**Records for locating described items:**
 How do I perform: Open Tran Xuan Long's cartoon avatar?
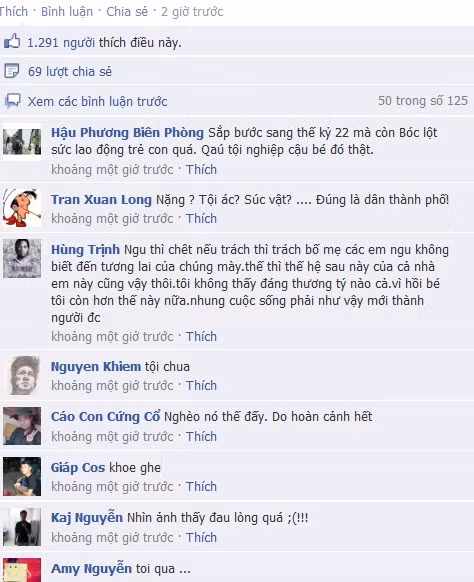tap(22, 208)
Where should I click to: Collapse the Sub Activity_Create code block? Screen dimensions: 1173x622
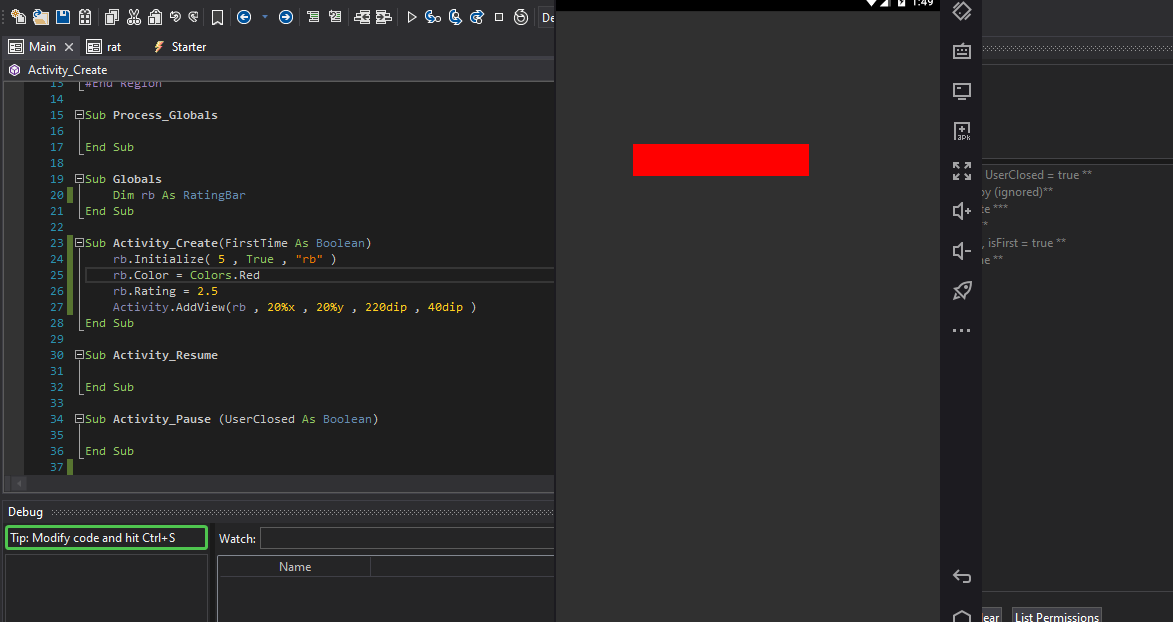tap(79, 243)
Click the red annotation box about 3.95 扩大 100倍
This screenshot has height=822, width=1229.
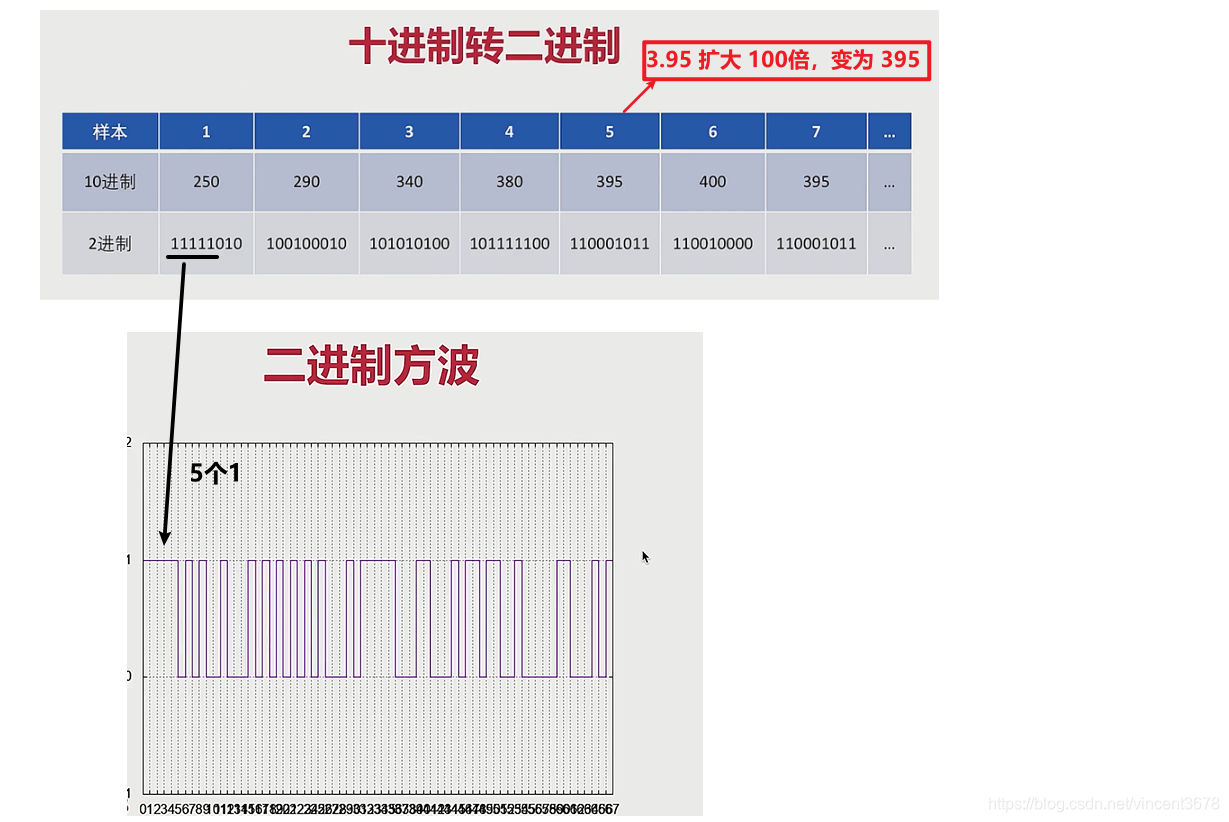pyautogui.click(x=786, y=59)
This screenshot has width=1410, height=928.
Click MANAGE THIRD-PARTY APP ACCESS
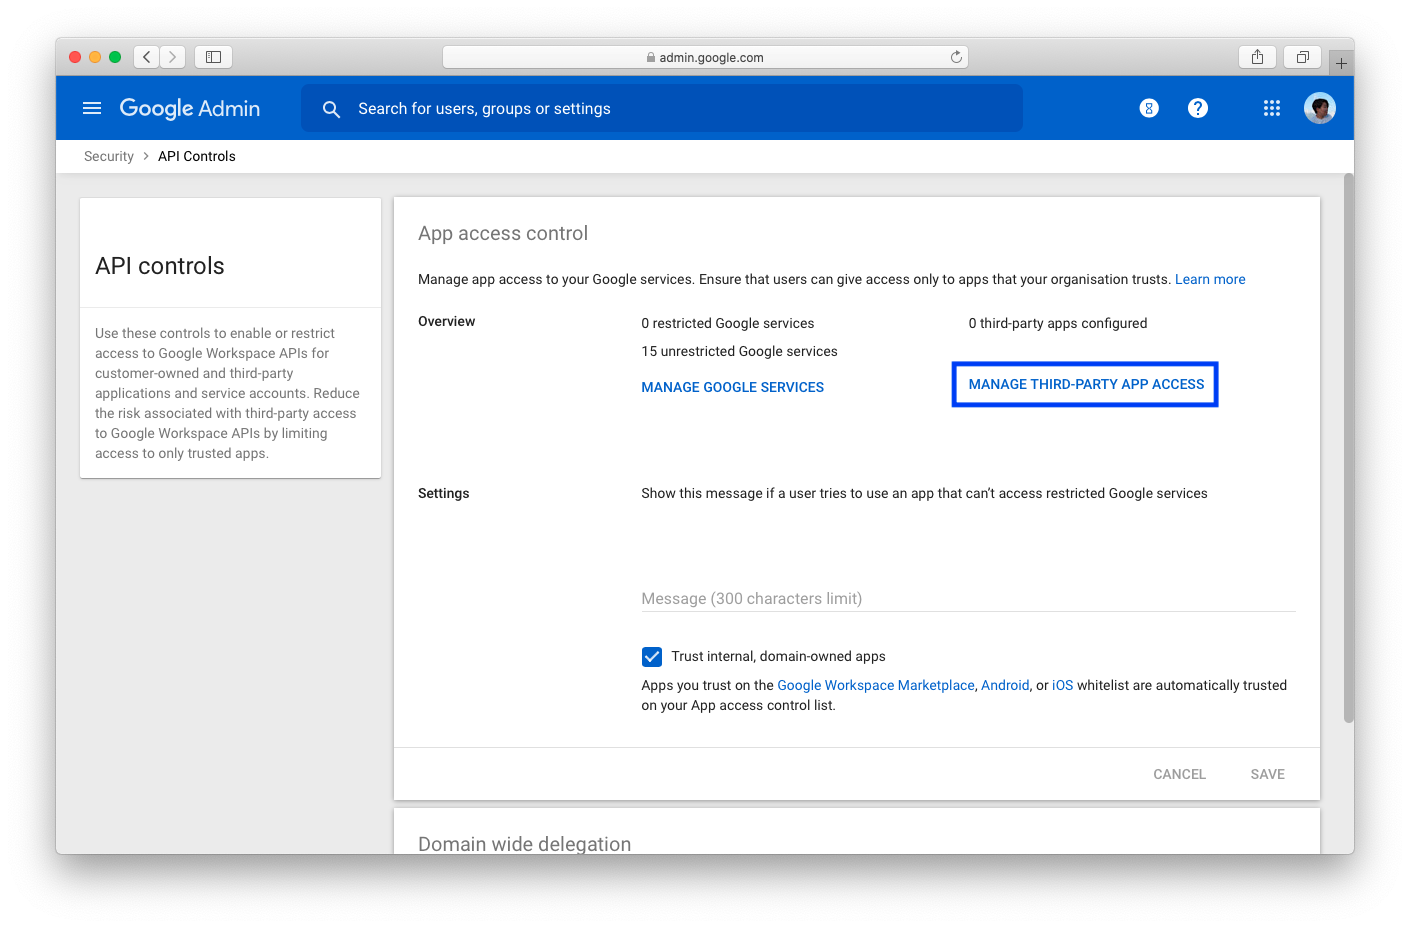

**Do this:**
Copy the lines of the material above word for word, leaving out the pictures.

**Result for this task:**
 How do I perform: Open Tran Xuan Long's cartoon avatar?
tap(22, 208)
Where should I click to: Collapse the Sub Activity_Create code block? Screen dimensions: 1173x622
tap(79, 243)
Click the red annotation box about 3.95 扩大 100倍
This screenshot has height=822, width=1229.
pyautogui.click(x=786, y=59)
This screenshot has width=1410, height=928.
Click MANAGE THIRD-PARTY APP ACCESS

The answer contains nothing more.